JPMorgan’s market-moving quant guru Marko Kolanovic says the big rotation into value stocks should continue, sending markets higher into October and the rest of the year, especially if trade talks between the U.S. and China go well.

Kolanovic, the global head of the macro quantitative and derivatives at JPMorgan & Chase, came to this conclusion after looking at investor positioning, value names that have underperformed and the unwind of technical flows over the past month in stocks and bonds, which drove yields to record lows.

Kolanovic’s report notes that stocks should move higher through October and beyond, particularly with the Federal Reserve likely to cut its benchmark interest rate again in the coming weeks.

The movement from momentum to value stocks has been brewing for a while now. Markets have been practically flat since January and much of the gains the S&P 500 has seen have been in defensive sectors, or those with bond-like features and “secular growth” tech stocks. These stocks are now being sold and “incorrectly in our view, are deemed to be impermeable to economic woes,” Kolanovic wrote.

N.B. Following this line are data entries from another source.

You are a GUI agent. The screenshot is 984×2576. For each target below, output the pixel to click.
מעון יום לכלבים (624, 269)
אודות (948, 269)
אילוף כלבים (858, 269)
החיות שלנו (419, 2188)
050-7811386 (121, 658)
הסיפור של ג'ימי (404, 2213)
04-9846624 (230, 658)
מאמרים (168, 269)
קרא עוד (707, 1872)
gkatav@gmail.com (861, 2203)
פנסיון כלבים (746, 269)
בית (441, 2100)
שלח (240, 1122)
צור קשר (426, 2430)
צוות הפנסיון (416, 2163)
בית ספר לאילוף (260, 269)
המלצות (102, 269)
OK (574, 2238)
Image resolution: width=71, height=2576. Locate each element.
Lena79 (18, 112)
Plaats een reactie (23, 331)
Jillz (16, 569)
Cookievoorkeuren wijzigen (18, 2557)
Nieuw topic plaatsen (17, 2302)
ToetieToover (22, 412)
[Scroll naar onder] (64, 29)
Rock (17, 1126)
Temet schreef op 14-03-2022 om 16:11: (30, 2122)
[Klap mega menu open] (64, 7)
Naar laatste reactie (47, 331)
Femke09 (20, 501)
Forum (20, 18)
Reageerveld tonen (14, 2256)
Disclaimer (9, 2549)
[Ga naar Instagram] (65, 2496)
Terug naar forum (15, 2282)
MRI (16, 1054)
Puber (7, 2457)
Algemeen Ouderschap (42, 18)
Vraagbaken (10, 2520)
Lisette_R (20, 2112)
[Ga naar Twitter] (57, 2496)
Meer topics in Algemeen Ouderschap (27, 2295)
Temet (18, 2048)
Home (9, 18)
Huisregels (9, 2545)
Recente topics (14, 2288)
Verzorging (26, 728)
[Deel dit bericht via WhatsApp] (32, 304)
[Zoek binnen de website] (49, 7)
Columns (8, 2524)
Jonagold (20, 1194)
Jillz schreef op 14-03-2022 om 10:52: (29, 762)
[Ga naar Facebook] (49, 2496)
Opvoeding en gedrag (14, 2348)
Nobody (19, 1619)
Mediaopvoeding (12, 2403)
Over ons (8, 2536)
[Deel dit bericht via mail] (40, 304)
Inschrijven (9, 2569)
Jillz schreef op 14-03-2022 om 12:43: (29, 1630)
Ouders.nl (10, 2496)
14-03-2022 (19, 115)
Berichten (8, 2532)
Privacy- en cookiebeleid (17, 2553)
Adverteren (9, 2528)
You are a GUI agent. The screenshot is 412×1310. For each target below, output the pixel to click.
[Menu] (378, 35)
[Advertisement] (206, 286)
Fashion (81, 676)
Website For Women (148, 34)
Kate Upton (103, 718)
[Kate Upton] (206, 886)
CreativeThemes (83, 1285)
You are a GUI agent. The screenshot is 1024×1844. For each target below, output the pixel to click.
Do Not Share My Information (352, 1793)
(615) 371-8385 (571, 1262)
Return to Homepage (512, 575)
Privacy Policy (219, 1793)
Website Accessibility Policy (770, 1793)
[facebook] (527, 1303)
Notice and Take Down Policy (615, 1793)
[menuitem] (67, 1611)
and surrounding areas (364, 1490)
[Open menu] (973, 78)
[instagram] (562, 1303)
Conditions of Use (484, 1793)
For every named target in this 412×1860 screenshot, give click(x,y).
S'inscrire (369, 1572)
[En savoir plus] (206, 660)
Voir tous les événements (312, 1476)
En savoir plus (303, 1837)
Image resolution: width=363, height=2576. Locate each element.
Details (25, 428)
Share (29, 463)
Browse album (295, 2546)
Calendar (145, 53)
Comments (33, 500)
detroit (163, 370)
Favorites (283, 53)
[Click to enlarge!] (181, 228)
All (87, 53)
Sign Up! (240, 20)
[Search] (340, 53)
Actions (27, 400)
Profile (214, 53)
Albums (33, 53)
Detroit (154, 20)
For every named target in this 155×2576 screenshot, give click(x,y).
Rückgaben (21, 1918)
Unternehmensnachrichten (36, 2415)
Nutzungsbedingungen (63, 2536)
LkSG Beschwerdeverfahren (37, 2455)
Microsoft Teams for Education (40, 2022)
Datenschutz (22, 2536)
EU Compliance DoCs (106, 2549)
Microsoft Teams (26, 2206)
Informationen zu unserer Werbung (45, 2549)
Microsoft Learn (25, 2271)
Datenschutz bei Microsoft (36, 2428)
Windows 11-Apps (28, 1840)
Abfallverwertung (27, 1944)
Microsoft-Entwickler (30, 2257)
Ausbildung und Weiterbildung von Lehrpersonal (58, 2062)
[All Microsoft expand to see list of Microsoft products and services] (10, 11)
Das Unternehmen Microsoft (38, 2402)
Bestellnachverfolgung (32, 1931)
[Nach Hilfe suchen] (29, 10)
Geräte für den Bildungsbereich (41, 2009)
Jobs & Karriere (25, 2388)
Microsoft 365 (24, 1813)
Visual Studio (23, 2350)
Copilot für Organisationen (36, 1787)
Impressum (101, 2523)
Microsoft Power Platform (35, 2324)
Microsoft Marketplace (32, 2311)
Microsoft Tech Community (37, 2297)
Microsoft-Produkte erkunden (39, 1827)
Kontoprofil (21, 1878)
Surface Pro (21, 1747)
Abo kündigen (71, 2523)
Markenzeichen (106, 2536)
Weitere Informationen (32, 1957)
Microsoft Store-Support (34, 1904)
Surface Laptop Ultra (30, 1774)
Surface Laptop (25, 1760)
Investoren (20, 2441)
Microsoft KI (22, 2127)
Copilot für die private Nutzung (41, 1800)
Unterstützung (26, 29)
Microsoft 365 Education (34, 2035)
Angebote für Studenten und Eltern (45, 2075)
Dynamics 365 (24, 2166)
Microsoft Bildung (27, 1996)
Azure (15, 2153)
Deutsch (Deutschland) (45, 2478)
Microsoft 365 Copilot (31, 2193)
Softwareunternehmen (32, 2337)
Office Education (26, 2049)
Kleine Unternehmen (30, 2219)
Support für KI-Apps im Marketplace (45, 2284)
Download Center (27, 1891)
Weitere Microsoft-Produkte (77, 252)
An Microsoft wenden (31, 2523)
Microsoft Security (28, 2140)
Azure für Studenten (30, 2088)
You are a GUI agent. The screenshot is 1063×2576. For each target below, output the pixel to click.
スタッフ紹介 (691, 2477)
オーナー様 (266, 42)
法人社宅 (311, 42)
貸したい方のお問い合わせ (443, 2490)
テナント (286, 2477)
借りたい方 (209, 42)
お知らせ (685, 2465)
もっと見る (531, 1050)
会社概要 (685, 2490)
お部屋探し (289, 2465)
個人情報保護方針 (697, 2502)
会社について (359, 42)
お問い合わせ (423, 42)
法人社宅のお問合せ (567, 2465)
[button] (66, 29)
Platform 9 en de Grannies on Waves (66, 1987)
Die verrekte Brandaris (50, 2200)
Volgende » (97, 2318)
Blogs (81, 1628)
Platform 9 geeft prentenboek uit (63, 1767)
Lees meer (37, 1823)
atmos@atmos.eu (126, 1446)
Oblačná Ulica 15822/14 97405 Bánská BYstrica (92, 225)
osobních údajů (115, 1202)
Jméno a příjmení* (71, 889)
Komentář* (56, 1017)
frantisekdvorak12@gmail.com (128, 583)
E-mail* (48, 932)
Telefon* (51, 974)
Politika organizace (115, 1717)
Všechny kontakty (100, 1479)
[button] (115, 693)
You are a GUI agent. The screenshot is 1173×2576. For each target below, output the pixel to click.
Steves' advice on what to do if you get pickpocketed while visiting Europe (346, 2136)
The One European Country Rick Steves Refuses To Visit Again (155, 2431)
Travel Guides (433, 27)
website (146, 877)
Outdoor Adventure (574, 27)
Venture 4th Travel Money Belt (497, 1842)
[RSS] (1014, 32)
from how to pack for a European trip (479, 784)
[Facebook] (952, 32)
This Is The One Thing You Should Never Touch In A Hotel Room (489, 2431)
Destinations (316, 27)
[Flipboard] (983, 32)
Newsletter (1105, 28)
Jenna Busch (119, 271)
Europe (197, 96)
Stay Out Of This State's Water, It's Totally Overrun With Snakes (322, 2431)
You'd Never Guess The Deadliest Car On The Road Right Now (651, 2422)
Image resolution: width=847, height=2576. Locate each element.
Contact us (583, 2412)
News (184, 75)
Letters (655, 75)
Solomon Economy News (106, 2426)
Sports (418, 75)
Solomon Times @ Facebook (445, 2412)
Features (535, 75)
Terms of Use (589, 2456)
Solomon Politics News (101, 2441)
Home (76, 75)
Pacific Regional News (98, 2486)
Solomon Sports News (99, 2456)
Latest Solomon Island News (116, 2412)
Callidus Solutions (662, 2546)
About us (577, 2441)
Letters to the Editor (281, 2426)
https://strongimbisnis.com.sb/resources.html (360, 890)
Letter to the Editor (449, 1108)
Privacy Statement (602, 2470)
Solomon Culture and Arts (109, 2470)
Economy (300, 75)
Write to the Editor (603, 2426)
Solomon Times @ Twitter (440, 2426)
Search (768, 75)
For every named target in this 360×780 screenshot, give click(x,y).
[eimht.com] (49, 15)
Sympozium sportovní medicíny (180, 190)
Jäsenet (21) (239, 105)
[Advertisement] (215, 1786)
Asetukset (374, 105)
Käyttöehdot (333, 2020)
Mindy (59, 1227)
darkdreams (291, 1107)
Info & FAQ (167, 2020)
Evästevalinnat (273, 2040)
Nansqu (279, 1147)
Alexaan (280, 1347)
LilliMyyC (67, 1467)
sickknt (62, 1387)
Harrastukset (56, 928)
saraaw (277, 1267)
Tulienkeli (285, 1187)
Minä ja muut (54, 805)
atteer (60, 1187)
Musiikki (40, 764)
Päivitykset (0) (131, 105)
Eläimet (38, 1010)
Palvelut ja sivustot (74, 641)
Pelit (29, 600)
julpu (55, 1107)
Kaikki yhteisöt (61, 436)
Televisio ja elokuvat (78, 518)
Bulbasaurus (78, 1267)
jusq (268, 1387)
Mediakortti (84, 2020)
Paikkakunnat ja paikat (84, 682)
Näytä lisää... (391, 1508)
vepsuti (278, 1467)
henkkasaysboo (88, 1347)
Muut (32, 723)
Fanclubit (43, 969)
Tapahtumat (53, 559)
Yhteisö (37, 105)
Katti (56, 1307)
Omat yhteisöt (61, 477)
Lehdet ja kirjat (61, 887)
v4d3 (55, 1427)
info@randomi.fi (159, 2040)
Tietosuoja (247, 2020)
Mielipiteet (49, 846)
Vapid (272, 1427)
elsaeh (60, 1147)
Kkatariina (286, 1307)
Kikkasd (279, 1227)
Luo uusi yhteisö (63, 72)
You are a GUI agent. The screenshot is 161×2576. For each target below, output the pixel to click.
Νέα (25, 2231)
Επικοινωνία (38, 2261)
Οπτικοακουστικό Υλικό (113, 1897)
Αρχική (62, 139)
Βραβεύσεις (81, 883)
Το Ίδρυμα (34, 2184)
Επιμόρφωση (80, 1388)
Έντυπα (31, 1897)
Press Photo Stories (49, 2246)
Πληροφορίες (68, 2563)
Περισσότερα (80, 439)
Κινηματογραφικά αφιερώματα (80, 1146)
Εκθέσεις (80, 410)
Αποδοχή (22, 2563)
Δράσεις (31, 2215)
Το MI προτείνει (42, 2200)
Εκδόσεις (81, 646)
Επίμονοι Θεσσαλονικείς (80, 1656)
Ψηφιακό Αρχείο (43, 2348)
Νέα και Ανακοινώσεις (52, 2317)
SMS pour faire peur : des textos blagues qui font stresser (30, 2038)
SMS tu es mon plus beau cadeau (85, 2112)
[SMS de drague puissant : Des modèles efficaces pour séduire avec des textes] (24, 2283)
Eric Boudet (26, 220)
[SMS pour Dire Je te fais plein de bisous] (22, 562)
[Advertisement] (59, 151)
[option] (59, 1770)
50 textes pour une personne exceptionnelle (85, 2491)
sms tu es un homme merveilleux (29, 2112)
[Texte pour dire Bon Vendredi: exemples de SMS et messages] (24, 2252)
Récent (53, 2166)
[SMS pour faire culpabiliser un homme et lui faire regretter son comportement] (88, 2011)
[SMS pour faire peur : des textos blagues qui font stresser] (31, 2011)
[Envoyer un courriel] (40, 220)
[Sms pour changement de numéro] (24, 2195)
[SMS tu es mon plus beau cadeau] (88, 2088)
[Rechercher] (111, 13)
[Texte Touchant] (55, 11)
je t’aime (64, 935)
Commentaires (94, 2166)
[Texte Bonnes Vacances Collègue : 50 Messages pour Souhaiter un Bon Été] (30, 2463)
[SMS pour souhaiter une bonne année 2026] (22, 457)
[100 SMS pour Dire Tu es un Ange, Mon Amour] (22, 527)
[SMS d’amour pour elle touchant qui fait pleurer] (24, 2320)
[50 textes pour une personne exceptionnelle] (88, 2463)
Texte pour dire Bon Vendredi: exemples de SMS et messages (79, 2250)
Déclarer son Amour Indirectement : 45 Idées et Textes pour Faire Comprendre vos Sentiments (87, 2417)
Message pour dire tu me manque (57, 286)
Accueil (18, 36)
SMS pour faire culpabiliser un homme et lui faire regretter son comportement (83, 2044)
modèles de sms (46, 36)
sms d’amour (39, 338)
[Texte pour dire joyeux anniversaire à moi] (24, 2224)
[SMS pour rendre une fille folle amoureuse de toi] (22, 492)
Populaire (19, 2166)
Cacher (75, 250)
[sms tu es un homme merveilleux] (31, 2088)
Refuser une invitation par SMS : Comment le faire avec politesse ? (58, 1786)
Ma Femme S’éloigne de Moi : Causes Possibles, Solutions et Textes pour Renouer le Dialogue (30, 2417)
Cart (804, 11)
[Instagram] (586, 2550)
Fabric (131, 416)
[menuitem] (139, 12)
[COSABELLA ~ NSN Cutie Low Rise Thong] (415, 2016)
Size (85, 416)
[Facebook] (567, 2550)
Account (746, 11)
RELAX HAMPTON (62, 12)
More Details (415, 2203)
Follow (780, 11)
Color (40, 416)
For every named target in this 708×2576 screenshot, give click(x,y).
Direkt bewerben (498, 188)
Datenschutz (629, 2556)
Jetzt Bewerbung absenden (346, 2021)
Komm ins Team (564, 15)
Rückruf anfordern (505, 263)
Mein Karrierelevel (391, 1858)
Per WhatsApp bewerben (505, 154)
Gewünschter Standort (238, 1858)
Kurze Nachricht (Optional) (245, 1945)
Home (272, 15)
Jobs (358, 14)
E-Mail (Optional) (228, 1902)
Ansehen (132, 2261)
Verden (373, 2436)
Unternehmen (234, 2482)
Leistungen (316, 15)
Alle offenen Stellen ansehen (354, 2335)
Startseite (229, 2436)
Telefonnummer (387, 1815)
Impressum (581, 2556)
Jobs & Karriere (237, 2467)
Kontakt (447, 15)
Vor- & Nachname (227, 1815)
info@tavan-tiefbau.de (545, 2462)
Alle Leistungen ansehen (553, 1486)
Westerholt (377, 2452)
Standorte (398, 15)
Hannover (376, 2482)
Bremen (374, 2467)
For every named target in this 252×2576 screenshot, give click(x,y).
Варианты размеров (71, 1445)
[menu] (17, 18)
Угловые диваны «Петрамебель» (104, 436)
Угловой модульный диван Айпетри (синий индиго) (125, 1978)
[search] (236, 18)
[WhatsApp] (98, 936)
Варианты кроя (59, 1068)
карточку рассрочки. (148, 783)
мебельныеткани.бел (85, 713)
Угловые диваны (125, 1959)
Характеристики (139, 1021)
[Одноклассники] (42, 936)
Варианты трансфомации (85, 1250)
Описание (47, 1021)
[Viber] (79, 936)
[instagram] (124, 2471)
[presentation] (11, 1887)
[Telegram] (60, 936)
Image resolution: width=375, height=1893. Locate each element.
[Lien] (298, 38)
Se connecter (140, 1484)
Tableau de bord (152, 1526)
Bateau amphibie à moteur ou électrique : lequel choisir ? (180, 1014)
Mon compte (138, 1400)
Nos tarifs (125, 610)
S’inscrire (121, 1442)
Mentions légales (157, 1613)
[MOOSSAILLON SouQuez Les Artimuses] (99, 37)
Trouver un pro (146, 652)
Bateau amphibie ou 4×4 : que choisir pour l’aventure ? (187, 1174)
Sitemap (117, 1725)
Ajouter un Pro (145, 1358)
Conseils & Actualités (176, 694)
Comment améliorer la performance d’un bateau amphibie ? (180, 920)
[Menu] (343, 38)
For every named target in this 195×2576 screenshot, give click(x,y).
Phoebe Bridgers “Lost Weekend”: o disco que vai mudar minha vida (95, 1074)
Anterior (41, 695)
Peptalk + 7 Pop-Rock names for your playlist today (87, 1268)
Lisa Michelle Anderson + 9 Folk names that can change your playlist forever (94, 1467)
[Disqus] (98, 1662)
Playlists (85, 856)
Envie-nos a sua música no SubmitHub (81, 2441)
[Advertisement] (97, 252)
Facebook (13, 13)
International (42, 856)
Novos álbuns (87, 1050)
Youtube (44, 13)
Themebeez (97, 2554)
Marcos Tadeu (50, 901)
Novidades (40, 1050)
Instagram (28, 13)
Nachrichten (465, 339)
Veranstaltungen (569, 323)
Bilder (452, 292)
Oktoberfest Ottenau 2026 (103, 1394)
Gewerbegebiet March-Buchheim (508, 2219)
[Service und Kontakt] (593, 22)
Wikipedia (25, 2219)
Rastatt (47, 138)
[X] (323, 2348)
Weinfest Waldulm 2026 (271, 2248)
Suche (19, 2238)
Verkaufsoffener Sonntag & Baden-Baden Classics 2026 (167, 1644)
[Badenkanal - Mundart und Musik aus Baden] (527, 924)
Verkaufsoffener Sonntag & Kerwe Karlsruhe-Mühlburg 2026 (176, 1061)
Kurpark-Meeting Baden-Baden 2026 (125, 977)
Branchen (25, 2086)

“Given that the S&P 500 is heavy in bond proxies and secular growth, we would expect higher upside potential in small caps, cyclicals, value, and Emerging Market stocks than the broad S&P 500,” he continued.

As bond yields have moved higher recently and the markets have made relatively small moves, the underlying action in equities has been volatile as investors have jumped from momentum to value equities.

In July, Kolanovic warned that value stocks were underperforming relative to volatility and momentum stocks in a way that was worse than even the 1990s tech bubble.

“We think that the unprecedented divergence between various market segments offers a once in a decade opportunity to position for convergence,” he said at the time.

And now there’s another all-time extreme divergence that came Friday after the record performance gap between large- and small-cap companies.

Per CNBC:

The strategist says his small cap momentum indicator, based on a weighted 1-, 3-, 6- and 12-month price momentum, reached its maximum negative reading.

At the same time, the momentum indicator for the S&P 500 was at its maximum positive reading. The only other time this occurred was in February, 1999, he added.

“Many similar indicators suggest the gap is not sustainable between value, cyclicals, SMid and high beta stocks on one side, and momentum, low volatility, and growth on the other side,” Kolanovic wrote.

“While manufacturing lags both, we see that in the coming months one could expect manufacturing activity to pick up given the increased monetary stimulus, providing support for the market and value stocks. We think October negotiations will be the key for future performance of equity markets and more broadly the global economy.”

Kolanovic is “cautiously optimistic” about the upcoming October trade talks between the U.S. and China. He thinks Trump will get a deal done rather than face the wrath of voters who will likely blame his trade policies and the market volatility they’ve caused. Talks moved the right way this morning after Trump delayed an Oct. 1 tariff hike to Oct. 15, and China agreed to purchase some U.S. agricultural goods.

“If the October negotiations fail, these moves could be unwound, but given the extreme low positioning and style tilt, we think the downside is limited,” Kolanovic wrote.